People who suffer bouts of vertigo and dizziness may be suffering from a type of migraine for which treatments rarely work.
But a new, preliminary study of 18 such patients found that stimulating the vagus nerve in the neck can help relieve vertigo.
“Vestibular migraine can occur with or without headache. It’s an uncomfortable feeling, an abnormal sense of motion. A lot of people say that they feel like they’re spinning,” explained Dr. Deena Kuruvilla, an assistant professor of neurology at Yale University.
Patients feel like they’re off balance and may be nauseous. “It’s an incredibly disabling disorder,” said Kuruvilla, who was not involved in the study.
It’s a tricky condition to diagnose, she added. “Nine times out of 10, patients get misdiagnosed,” so people are best off seeing a neurologist or a headache specialist, Kuruvilla said.
However, the new treatment might help ease the condition, the authors of the new study said.
“Noninvasive vagus nerve stimulation that’s approved for migraines and cluster headaches also relieves vertigo in patients with vestibular migraine,” said lead researcher Dr. Shin Beh. He’s an assistant professor of neurology at the University of Texas Southwestern Medical Center, in Dallas.
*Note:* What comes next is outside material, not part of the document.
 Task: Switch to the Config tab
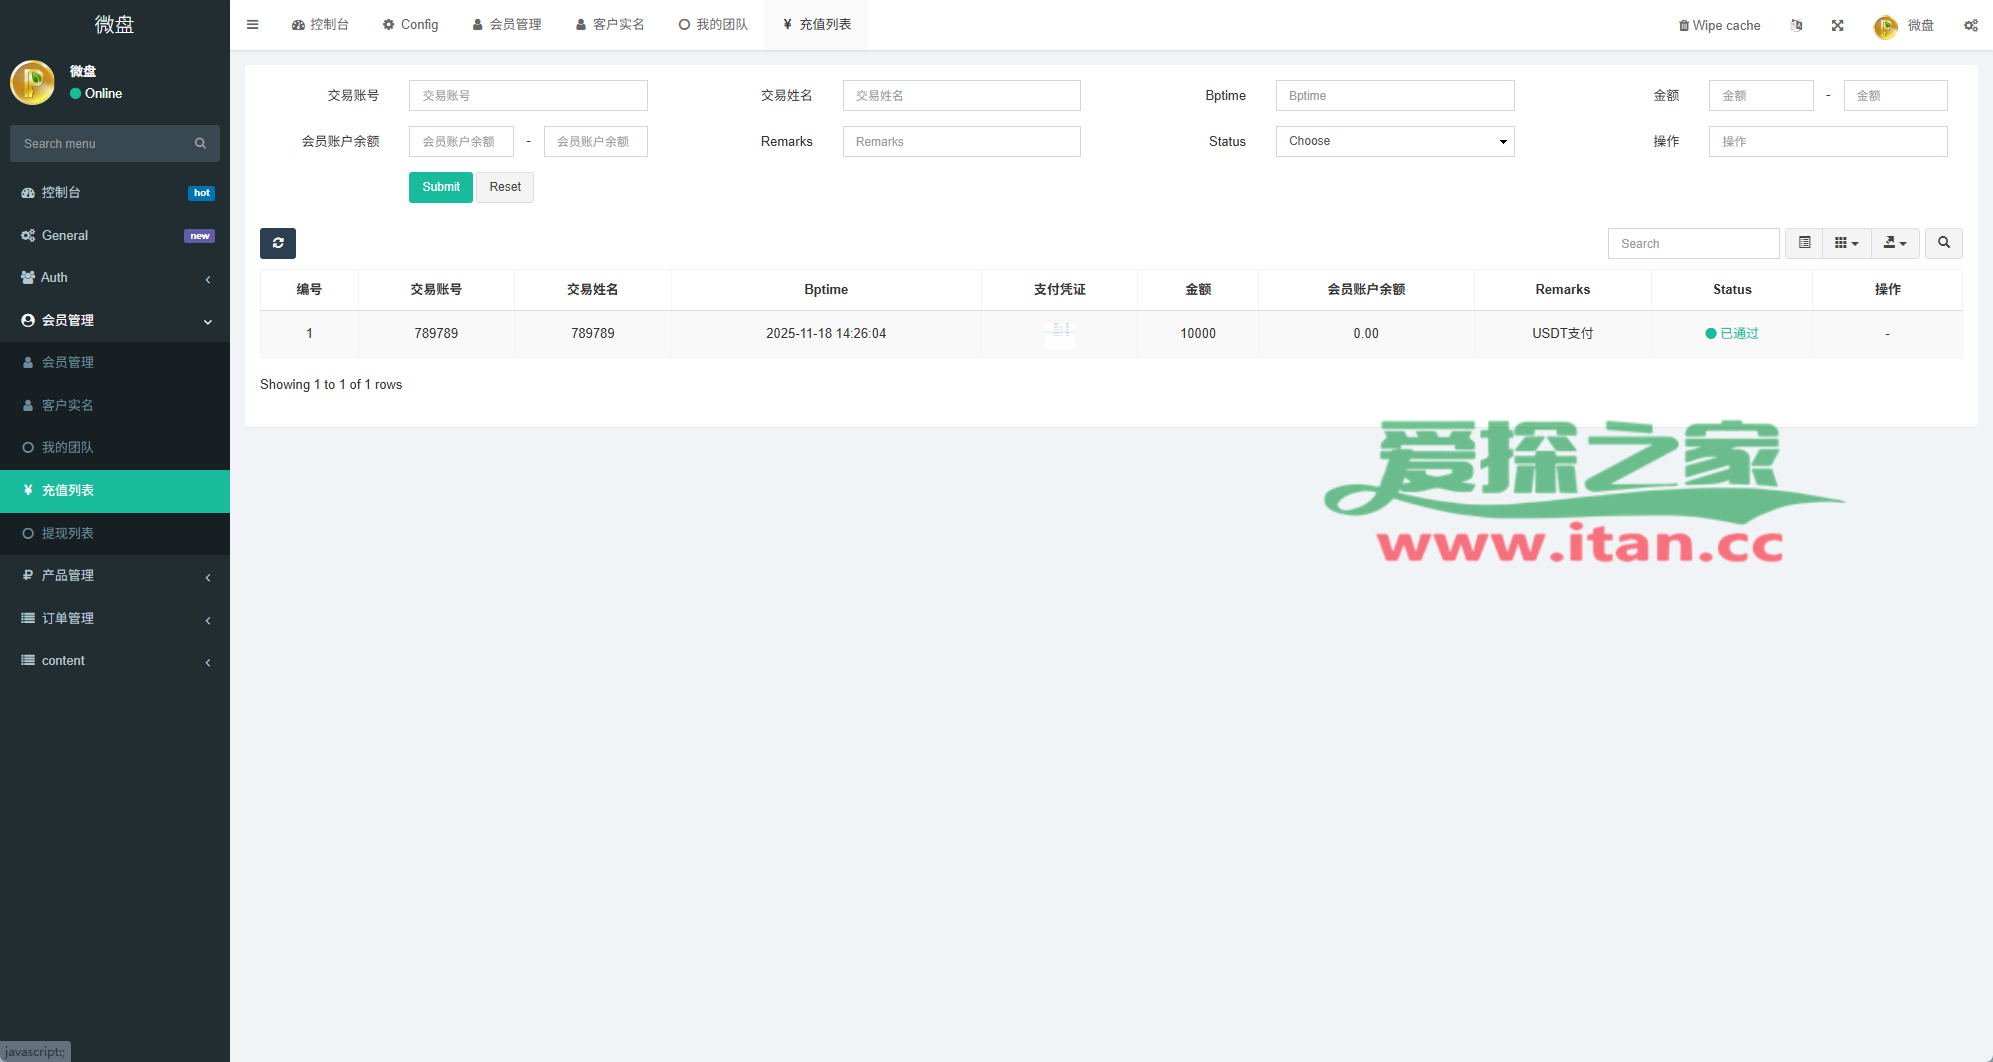(x=410, y=25)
Stimulating the vagus nerve appears to calm down centers in the brain that cause migraine and vertigo, he explained.
Vestibular migraine is not curable, Beh said, “but this adds another possible treatment.”
The stimulation is delivered via a handheld device placed against the neck during a vestibular migraine attack. The device that delivers electrical impulses to the nerve is regularly used to treat typical migraines.
Among the study participants, 14 patients were treated during a vestibular migraine attack, and four patients were treated for persistent dizziness between attacks.
After the nerve stimulation, 13 of the 14 patients had an improvement in their vertigo. In this group, two had their vertigo disappear and five experienced a 50% reduction in symptoms, the researchers found.
In addition, the five patients whose attack had an associated headache all reported less pain after the treatment.